■ **DATA SHOWN**:

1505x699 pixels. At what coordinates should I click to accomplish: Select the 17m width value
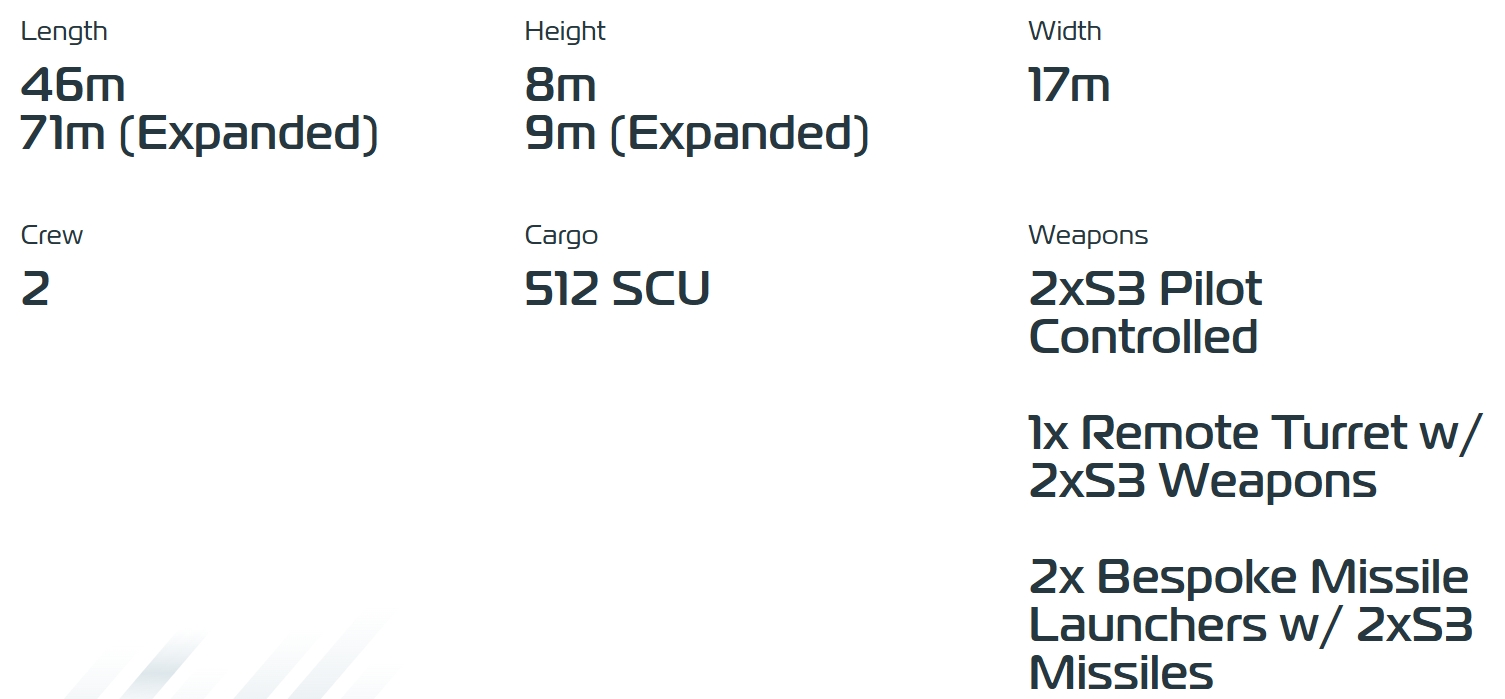click(x=1068, y=86)
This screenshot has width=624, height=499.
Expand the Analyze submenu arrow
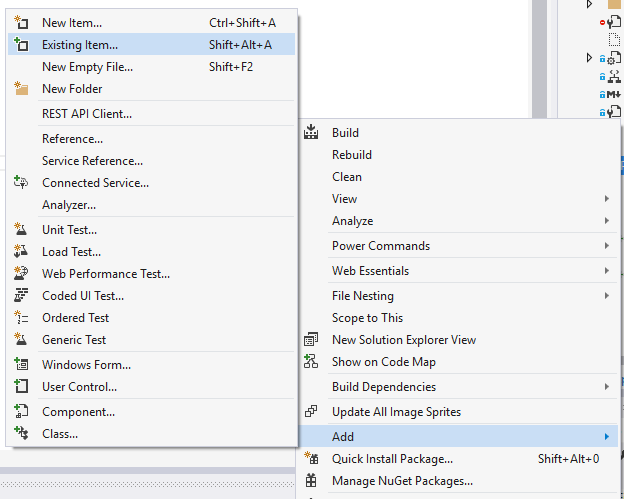click(606, 220)

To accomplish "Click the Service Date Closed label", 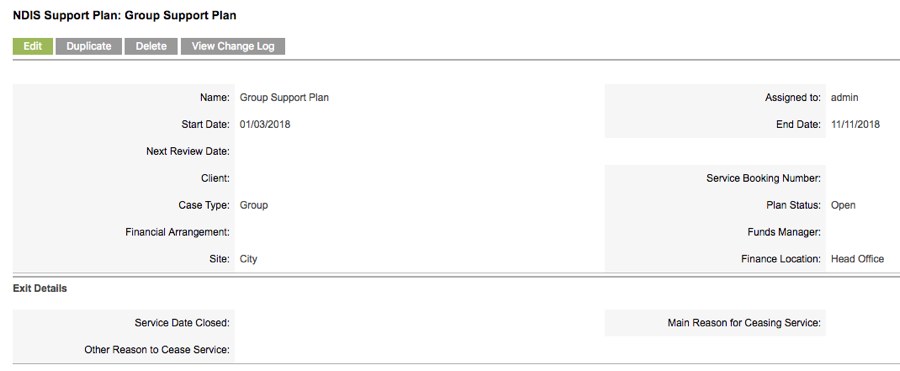I will (x=183, y=323).
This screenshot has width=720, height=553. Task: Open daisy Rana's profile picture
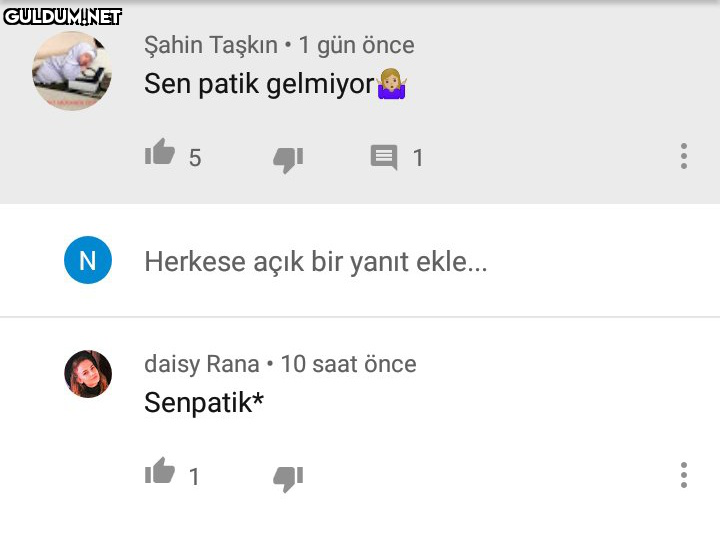pyautogui.click(x=88, y=374)
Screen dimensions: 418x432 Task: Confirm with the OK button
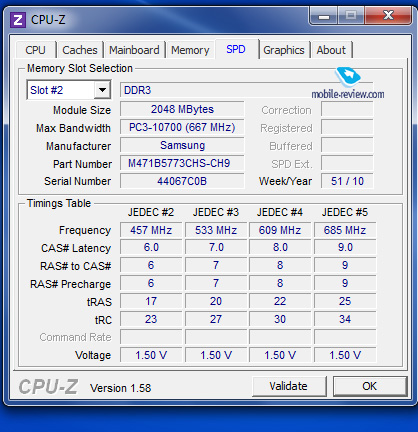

■ **YOUR INSTRUCTIONS**: Leave out the pictures and return, exactly as written, only the lines from the line with "This screenshot has width=720, height=553." through the end of the records above.

■ **RESPONSE TO THIS TASK**:
This screenshot has width=720, height=553. Task: Open daisy Rana's profile picture
pyautogui.click(x=88, y=374)
Screen dimensions: 418x432 Task: Confirm with the OK button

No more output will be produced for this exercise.